Когда она пришла к отцу и матери в Сещу, поселок бомбили немцы. Вскоре, 8 августа, Сеща стала немецкой, а в сентябре эсэсовцы расстреляли ее сестру – председателя сельсовета Прасковью Бульгину. В такое время родила она Нину.
Жила Киршина с тремя детьми впроголодь, сменяв на хлеб все, что у нее оставалось в Сеще. Мать ее побиралась по окрестным деревням, и все же Аня знала, что, если у тети Вари остался кусок хлеба, половину его она отдаст пленному красноармейцу, когда выбегала она, надеясь и страшась увидеть в колонне военнопленных и своего Арсения… Тетя Варя ненавидела фашистов люто и непримиримо. Поэтому к ней первой обратилась Аня, когда в лесу ей поручили сколотить подпольную группу.

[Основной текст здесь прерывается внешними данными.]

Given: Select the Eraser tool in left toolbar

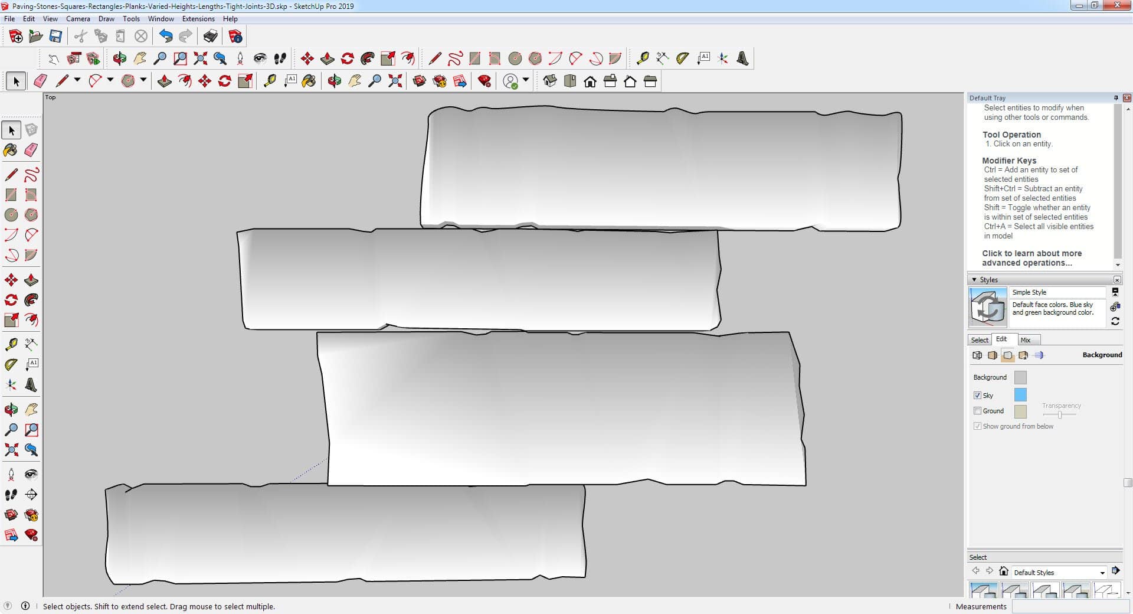Looking at the screenshot, I should 31,150.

А уж тетя Варя свела Аню со своей племянницей Люсей Сенчилиной, которую Аня до того знала только как девчонку отчаянную, но уж очень языкастую и взбалмошную. Она приметила и как Люська неосторожно совала хлеб пленным, и как громко она сокрушалась, когда немцы сбили советскую «чайку» на подступах к Сеще…
– Сводку подготовили, тетя Варя? – тихо спросила Аня Киршина, которая кормила грудью шестимесячную Нину.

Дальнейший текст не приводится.